Written request A: Transcribe the whole text on the phosphorus shortage without changing any of it.
══ Text section ══
Almighty phosphorous

Q: I’ve heard there might be a shortage of phosphorous and this could really impact the environment, but I’m not sure I understand why. Can you explain this?

A: Phosphorus, along with nitrogen and potassium, is “one of the macro nutrients you need for plants to grow,” explains Dr Rosanna Kleemann, environmental engineer and research programme manager with the BioOrbic, Bioeconomy SFI Research Centre at UCD. It’s in our soil and our food and now used in technologies ranging from batteries to microchips. It’s also a finite resource that takes millennia to form.

“There is no substitute for phosphorous,” Kleemann says.

Naturally occurring in soil, phosphorous gets fixed in the food that grows in that soil, so, as you grow more food, the nutrients are taken out and the soil gets degraded, Kleemann explains. This is why you need fertiliser containing phosphorous. It was traditionally called “life’s bottleneck” because, without phosphorous, we can’t grow food. The shortage is a consequence of “having populations and people, and people need to eat,” she says, and as the population continues to increase, we have to grow more food.
═══
Written request B: In the entries, rewrite the lines starting at the one that contains "This screenshot has height=714, width=814." and ending at the one that contains "(x=342, y=61)", substituting "column label" for "column header" and keeping all else unchanged. Give only those lines, with the pictures omitted.
══ Provided information ══
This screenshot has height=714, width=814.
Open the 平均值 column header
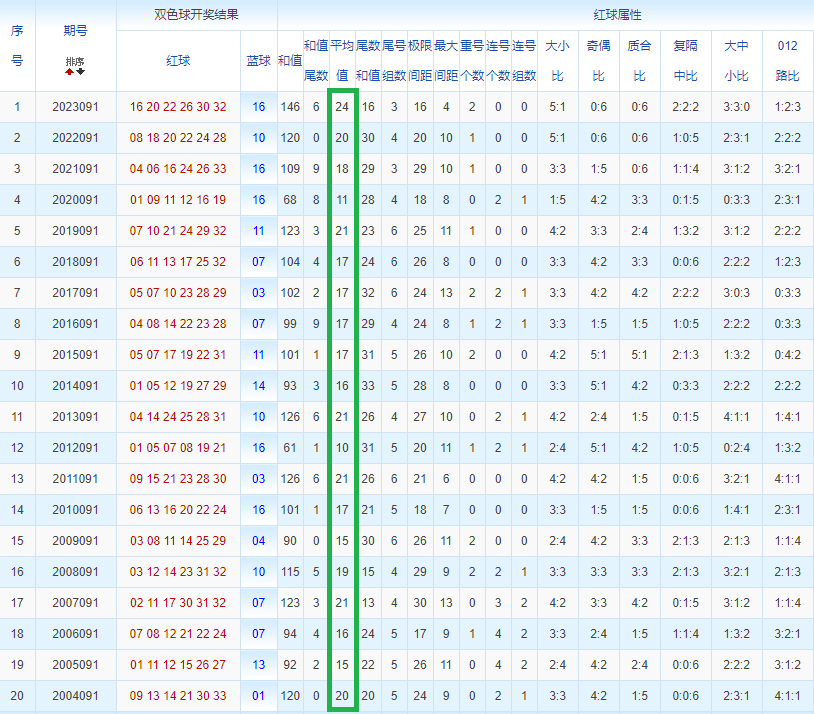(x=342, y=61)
═══
══ Provided information ══
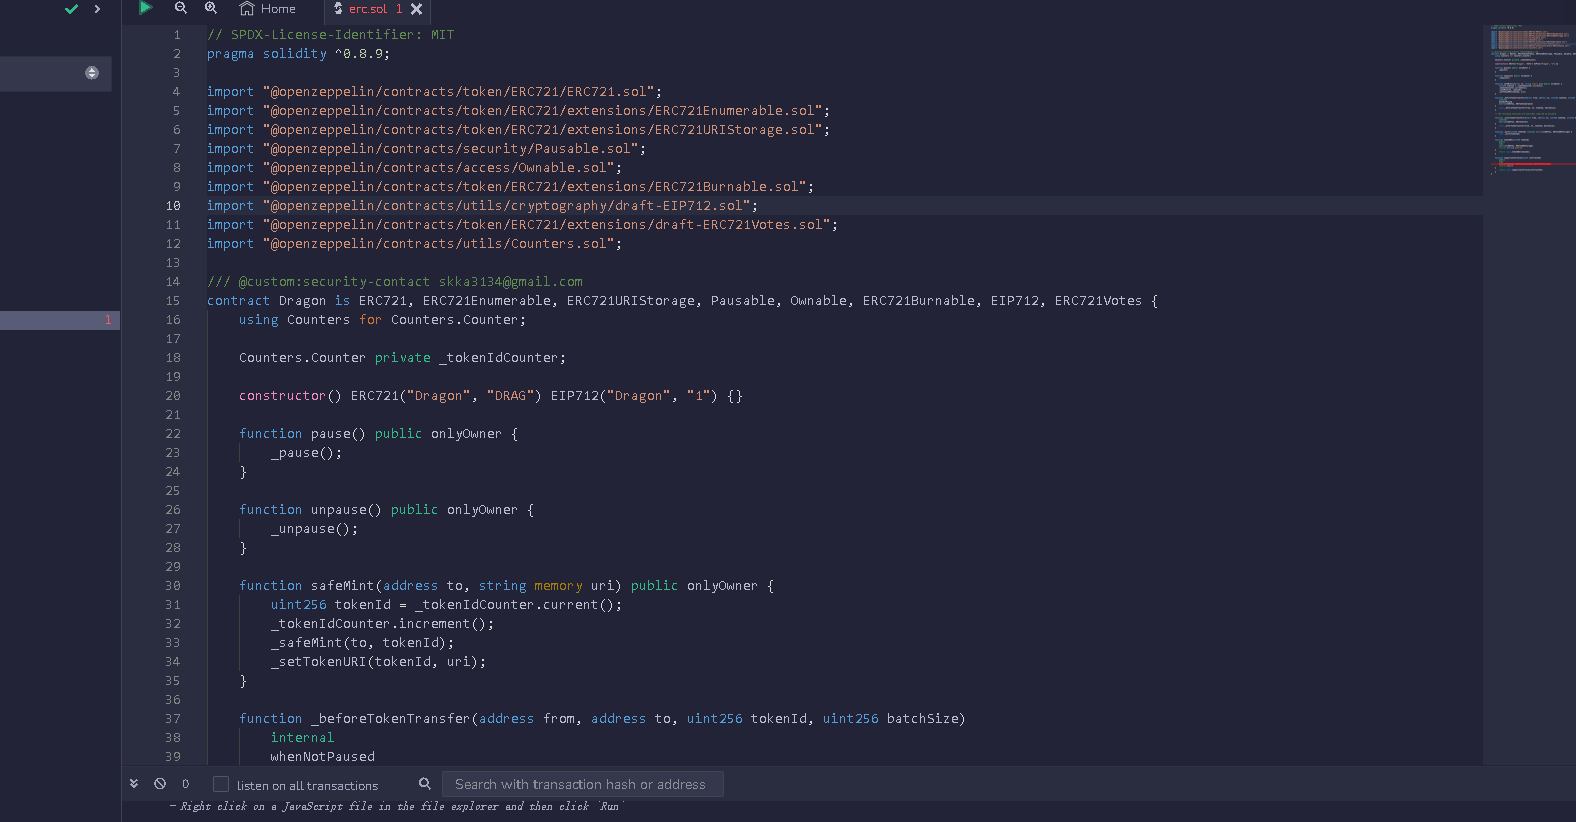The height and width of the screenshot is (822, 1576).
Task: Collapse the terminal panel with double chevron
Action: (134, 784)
═══
Final result A:
Almighty phosphorous

Q: I’ve heard there might be a shortage of phosphorous and this could really impact the environment, but I’m not sure I understand why. Can you explain this?

A: Phosphorus, along with nitrogen and potassium, is “one of the macro nutrients you need for plants to grow,” explains Dr Rosanna Kleemann, environmental engineer and research programme manager with the BioOrbic, Bioeconomy SFI Research Centre at UCD. It’s in our soil and our food and now used in technologies ranging from batteries to microchips. It’s also a finite resource that takes millennia to form.

“There is no substitute for phosphorous,” Kleemann says.

Naturally occurring in soil, phosphorous gets fixed in the food that grows in that soil, so, as you grow more food, the nutrients are taken out and the soil gets degraded, Kleemann explains. This is why you need fertiliser containing phosphorous. It was traditionally called “life’s bottleneck” because, without phosphorous, we can’t grow food. The shortage is a consequence of “having populations and people, and people need to eat,” she says, and as the population continues to increase, we have to grow more food.

Final result B:
This screenshot has height=714, width=814.
Open the 平均值 column label
(x=342, y=61)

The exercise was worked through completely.